TASK DESCRIPTION> If a line below contains the string "computer", copy it out.

Collected data:
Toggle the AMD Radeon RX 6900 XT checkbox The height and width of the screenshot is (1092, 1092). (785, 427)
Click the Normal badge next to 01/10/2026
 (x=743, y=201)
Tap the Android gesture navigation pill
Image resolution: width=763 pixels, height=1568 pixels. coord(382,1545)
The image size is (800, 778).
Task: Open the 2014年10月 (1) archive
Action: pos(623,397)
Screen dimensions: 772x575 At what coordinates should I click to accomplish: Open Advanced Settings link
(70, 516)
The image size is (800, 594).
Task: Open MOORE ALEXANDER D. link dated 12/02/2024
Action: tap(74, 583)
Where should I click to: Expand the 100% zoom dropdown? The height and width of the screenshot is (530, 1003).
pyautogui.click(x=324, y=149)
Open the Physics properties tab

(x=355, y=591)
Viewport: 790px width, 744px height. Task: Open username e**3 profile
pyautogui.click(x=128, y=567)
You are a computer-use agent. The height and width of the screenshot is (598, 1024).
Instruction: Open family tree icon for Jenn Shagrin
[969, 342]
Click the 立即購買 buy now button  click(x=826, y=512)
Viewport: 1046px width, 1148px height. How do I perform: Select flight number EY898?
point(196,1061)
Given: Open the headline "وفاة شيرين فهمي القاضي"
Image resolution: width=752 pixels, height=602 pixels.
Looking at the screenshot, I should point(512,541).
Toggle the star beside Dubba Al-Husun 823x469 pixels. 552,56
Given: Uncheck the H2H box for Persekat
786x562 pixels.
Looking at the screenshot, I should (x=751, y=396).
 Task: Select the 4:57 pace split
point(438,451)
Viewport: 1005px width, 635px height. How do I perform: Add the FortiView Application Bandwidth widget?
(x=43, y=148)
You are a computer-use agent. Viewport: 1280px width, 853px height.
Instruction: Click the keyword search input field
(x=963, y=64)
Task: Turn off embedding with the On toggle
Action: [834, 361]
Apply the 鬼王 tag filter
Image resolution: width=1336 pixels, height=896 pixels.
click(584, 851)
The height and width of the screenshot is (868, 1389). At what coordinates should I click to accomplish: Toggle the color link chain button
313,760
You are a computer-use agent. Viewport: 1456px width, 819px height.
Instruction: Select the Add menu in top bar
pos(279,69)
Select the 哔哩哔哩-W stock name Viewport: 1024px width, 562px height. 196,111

ANSWER TO THE PROBLEM>
You are a computer-use agent. The height and width of the screenshot is (598, 1024).
You are a computer-use agent. Viewport: 1280px width, 853px height.
You are a computer-use agent. Viewport: 1456px width, 819px height.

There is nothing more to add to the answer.